EXERCISE MATERIALS →
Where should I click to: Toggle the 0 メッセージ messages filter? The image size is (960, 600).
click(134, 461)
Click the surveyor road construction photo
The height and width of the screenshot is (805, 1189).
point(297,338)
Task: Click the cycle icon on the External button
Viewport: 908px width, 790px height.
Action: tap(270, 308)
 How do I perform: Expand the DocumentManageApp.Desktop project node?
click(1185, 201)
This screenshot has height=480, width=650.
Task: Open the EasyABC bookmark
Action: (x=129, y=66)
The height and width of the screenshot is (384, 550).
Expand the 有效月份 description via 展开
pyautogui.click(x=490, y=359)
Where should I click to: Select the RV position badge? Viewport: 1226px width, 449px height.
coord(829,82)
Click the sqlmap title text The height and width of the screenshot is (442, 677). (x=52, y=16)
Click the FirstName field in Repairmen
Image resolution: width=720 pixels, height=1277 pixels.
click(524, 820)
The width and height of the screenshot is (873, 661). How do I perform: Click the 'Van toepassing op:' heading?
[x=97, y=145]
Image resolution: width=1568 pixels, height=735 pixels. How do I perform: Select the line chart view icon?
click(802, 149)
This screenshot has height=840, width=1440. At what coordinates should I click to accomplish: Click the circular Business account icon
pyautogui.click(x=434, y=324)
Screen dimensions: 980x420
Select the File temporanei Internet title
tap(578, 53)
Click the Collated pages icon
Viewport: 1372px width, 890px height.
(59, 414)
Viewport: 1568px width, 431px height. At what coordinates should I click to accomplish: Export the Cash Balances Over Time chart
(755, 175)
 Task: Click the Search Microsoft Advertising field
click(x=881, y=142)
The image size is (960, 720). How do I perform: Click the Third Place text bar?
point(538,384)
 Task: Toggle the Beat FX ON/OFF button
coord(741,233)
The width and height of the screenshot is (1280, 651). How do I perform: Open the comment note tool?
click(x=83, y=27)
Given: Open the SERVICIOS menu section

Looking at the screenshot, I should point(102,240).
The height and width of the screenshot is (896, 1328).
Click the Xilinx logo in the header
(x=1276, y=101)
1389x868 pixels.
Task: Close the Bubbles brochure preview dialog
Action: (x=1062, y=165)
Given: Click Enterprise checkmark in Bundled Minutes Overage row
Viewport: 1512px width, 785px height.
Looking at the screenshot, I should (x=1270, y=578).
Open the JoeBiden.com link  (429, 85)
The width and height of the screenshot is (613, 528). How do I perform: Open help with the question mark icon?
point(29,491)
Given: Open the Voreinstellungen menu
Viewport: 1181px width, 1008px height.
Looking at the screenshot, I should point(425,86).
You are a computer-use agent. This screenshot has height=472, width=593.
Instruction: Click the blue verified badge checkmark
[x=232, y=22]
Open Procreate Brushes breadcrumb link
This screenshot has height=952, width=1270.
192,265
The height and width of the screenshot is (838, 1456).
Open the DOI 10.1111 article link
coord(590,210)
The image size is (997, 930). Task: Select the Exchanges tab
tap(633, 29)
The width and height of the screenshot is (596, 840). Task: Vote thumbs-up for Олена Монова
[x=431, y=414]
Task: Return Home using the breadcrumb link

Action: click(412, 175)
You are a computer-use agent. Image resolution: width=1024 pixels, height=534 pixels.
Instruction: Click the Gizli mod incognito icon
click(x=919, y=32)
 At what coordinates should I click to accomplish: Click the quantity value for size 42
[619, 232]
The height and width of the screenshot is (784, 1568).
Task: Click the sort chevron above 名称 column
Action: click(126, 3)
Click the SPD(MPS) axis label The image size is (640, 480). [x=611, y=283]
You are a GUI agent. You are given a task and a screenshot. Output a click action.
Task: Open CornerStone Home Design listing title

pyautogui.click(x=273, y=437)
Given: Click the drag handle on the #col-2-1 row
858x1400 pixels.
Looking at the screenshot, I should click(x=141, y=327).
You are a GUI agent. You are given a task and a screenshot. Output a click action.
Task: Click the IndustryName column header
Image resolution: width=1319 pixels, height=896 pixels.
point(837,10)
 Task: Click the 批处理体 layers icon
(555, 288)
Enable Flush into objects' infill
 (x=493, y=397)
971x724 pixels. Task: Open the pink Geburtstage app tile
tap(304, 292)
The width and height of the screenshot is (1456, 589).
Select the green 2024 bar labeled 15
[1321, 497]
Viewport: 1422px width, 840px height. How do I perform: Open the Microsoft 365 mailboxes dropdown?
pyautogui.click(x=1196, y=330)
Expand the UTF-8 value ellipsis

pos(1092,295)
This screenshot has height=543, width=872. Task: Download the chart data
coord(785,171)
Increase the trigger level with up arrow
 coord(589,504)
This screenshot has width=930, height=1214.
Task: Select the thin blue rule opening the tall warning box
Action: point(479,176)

WHAT IS ASKED → Tally the lines in the records that contain the word "Expand", and give only the number.

SOLUTION BELOW → 3